UNHCR is concerned at dire situation in Kharaz refugee camp in Yemen where food rations have run out. The monthly general food distribution that was planned for 15 June could not take place as food supplies are stuck in Hodeidah due to delays with commercial imports. WFP plans to move food supplies by truck to the South from Hodeidah, which is challenging in the current security situation.

On top of the lack of food, the camp's stocks of fuel ran dangerously low, resulting in electricity rationing for essential services including water pumping and forcing health facilities to shut down. The situation has improved somewhat in recent days as a UNHCR partner was able to transport 7,000 litres of fuel to the camp in addition to the 7,000 litres which arrived on 11 June. 6,000 litres will soon follow totalling 20,000 litres, scheduled to last for two months. Water pumping hours have been increased.

Refugees are severely impacted and are increasingly concerned about their security. In Sana'a and Aden/Kharaz, refugees continue to approach UNHCR and its partners seeking mainly financial assistance, internal relocation and resettlement abroad. Many schools in Yemen remain closed, including the school in the Kharaz Refugee Camp. Nevertheless, in late May, a partner managed to complete an accelerated classes programme in Kharaz camp, working with 111 students who had dropped out of school.

Meanwhile outflows from Yemen continue. As of June 17th, 17,929 persons of different nationalities had arrived in Djibouti since 27 March. Of those, 8,921 were Yemeni nationals however only 1,746 registered with UNHCR; 7,275 are transiting Third Country Nationals and 1,733 are Djiboutian returnees. Of the 17,929 new arrivals of mixed nationalities, 1,985 registered as refugees (including 1,746 Yemenis) and 1,498 out of the 1,746 registered Yemenis are in Markazi camp in Obock region.

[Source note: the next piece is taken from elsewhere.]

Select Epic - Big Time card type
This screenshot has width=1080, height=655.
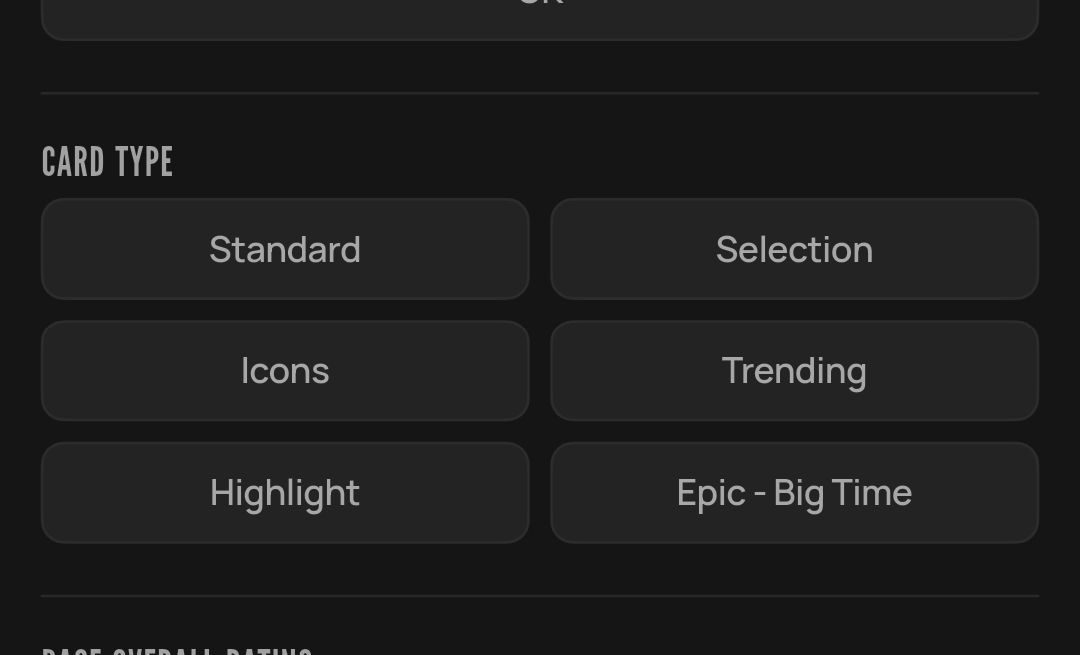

As of June 9th, 14,457 persons of different nationalities have arrived in Somalia since 27 March 2015: 13,299 Somalis, 1,060 Yemenis, 73 Ethiopians and a variety of other nationalities. Of these, 8,112 individuals were registered at the reception centres in Bossaso (Puntland) and Berbera (Somaliland) coordinated by the authorities in collaboration with UNHCR and IOM.

The Yemen crisis response plans for Djibouti and Somalia have been released this week with US$ 26.4 million and $64.2 million required for UNHCR and partners to meet the needs of Yemenis and other nationalities fleeing to Djibouti and Somalia respectively. The UNHCR Supplementary Appeal for assistance inside Yemen has also been launched with an additional $49.2 million required on top of the existing appeal for $56.4 million making a total of $105.6 million required.